Exercise:
Extract every line of the data below that contains the string "coordinates". Only matches with the same letter case count.

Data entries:
* Start *

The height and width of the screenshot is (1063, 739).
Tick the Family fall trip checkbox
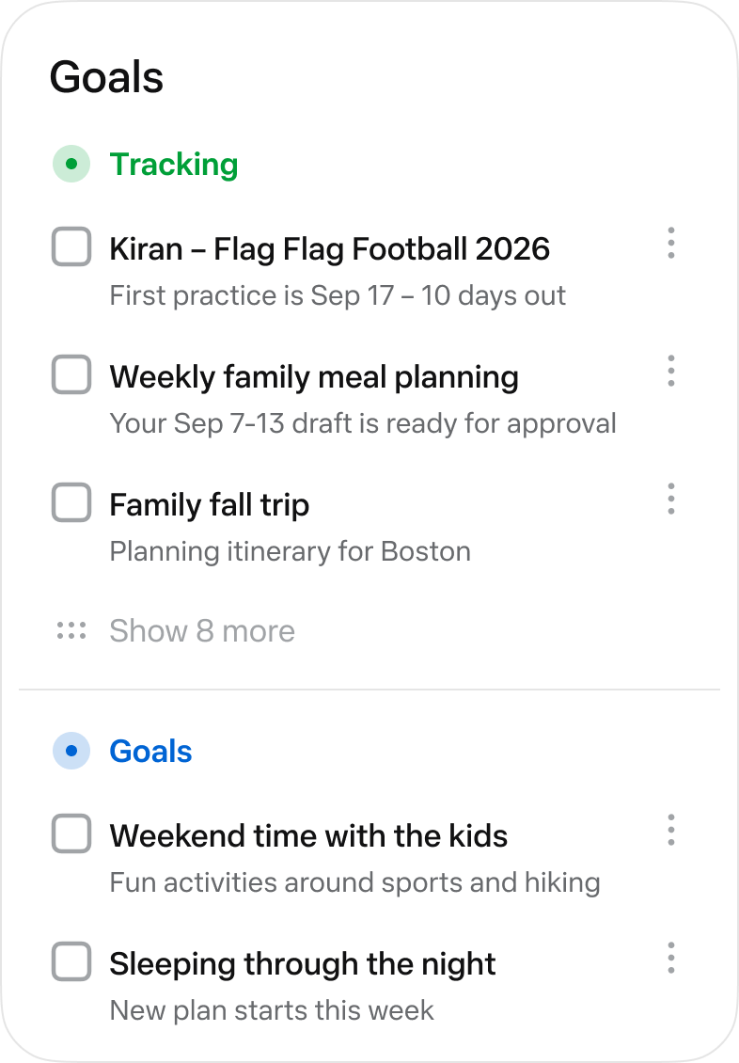71,502
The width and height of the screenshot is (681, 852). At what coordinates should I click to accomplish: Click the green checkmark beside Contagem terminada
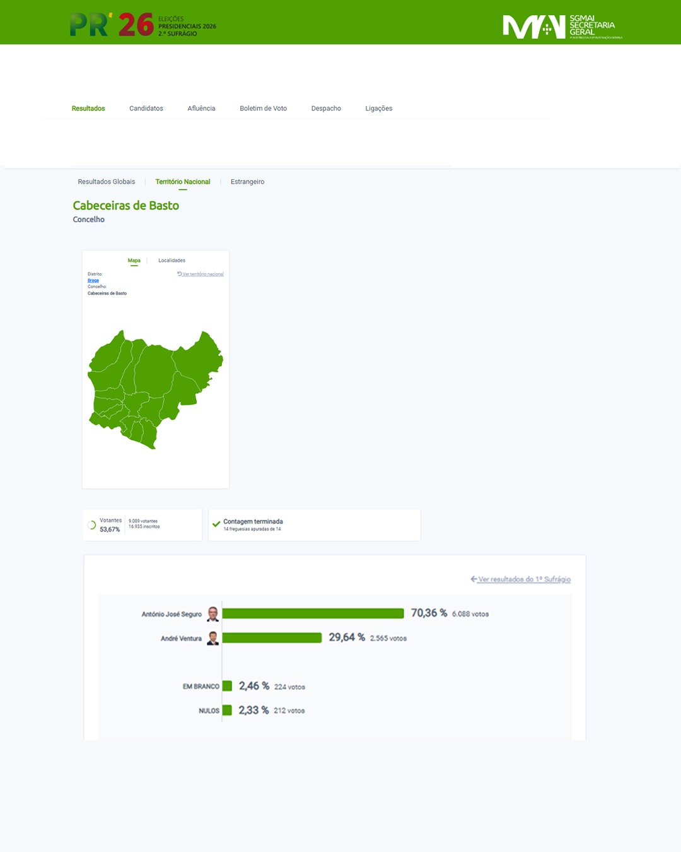(x=216, y=524)
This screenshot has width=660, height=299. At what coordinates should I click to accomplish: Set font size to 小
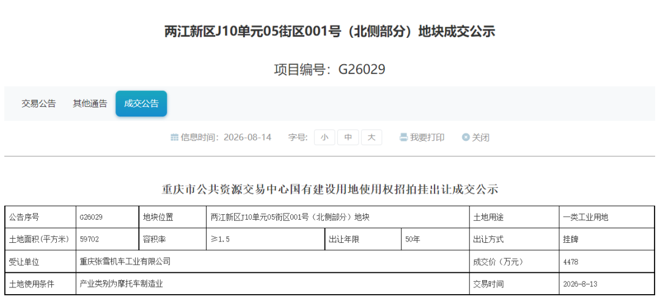click(325, 137)
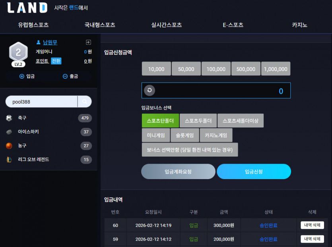Click the search magnifier icon
Viewport: 332px width, 247px height.
84,102
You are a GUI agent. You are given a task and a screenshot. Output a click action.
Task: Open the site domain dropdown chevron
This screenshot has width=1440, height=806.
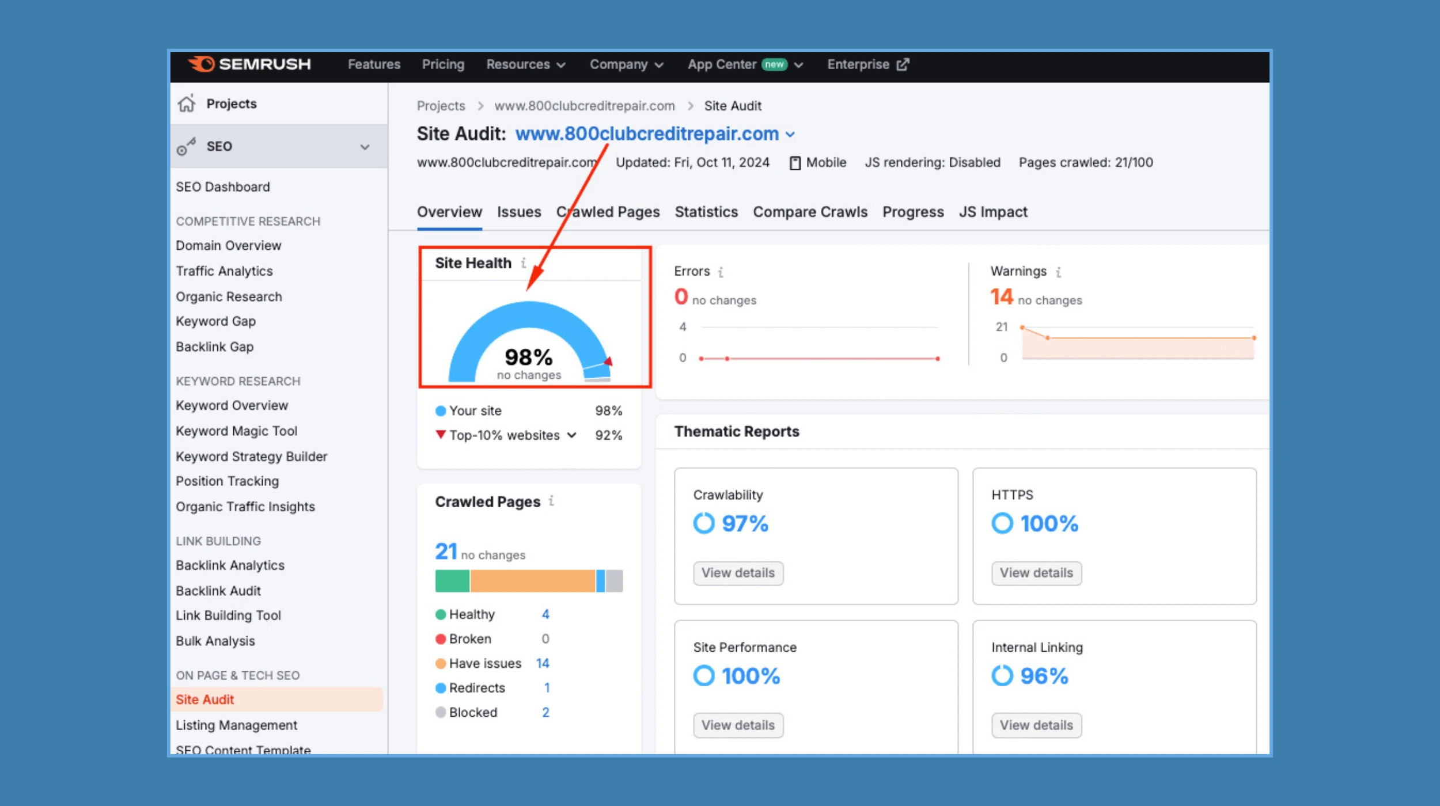click(790, 135)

* End *

Final answer:
The width and height of the screenshot is (681, 852). At what coordinates should I click to accomplish: Click the green checkmark beside Contagem terminada
This screenshot has width=660, height=299. At what coordinates should I click to accomplish: Set font size to 小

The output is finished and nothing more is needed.